Just the regular Spawn title with worse art and now there's an occasional f bomb without the asterisks. Surprisingly, the Steve Niles story was more coherent than the Bendis issues. Still, none of it was all that interesting and is all skippable.
It reads like a cough syrup-induced dream. The art and the writing complement each other beautifully and for the first time ever I feel like Spawn was done justice.
I really wanted to rate this higher, I really did. I'm a big fan of Spawn i'm reading Spawn Origins and am up to Vol 8 of the hardcover edition, and i'm loving it. Few hits and misses, but that's for those books not these. At first the story was amazing, the art extraordinary, as a whole it was fantastic. But then, as it went on past the halfway mark, I began to notice something. The writing was beginning to get lazy. Not fully, just here and there. Where one sentence structures were suppose to carry the images of that page. They were, shallow. Followed by fantastic words, then shallow again. It was inconsistent. normally this wouldn't bug me down to a three stars because there is still the beautiful art to be taken into account. However, that too was beginning to be lazy. As though they were tired of drawing these fantastic shapes that went from panel to panel. Towards the end of the book it went from one great image to several slight doodles, to some more great images to even more doodle looking panels. had we been introduced to that in the earlier chapters maybe it wouldn't bug me so much but they didn't. they set it up to a beautiful and original look on Spawn and then grew lazy with their own concept. I loved it, and that's because I do enjoy Spawn completely. There were just far too many misses for me to forgive. If you're a big fan of Spawn you'll love it, it makes for a good introduction as well. Introduces things from the original comics but doesn't linger all too long so you don't feel lost if you haven't reached those moments yet. Treats the reader well, takes you for an enjoyable ride. Just the consistency for the first half is nowhere to be found in the second half. At least that's how it was for me.

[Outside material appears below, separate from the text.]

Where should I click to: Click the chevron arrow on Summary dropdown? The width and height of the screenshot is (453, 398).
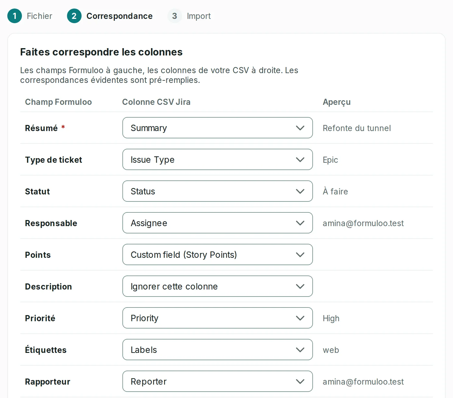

Hellspawn complete collection, gorgeous looking book with an awesome cover. Excellent quality and includes all 16 issues. Pretty good art and story. My complaint for this collection is that everywhere i search for details on this book it states the following: "Hellspawn series along with additional art and behind-the-scenes content, as well as a never-before-published back-up story written and illustrated by artist, Ashley Wood. Collects Hellspawn #1-16. at 500 pages"
I don't know if i got a bad copy but shame on the marketing department for stating at 500 pages at a higher price when the book has a max of 400 pages consisting of issues #1-16 and 20 pages of additional artwork/sketches. There are no behind-the-scenes contents nor is there a backup story (never before published).
If anyone can let me know if your copy includes the backup story and has close to 500 pages, please let me know. I'm 100 pages short....
Dark, murky, visceral and lavish artwork both push the boundaries and contain what this story does. Two rock-star writers, Brian Michael Bendis and Steve Niles matched with two brilliant, superb artists, Ashley Wood and Ben Templesmith, make this a pretty enjoyable piece of super-hero horror! The art alone is pretty amazing!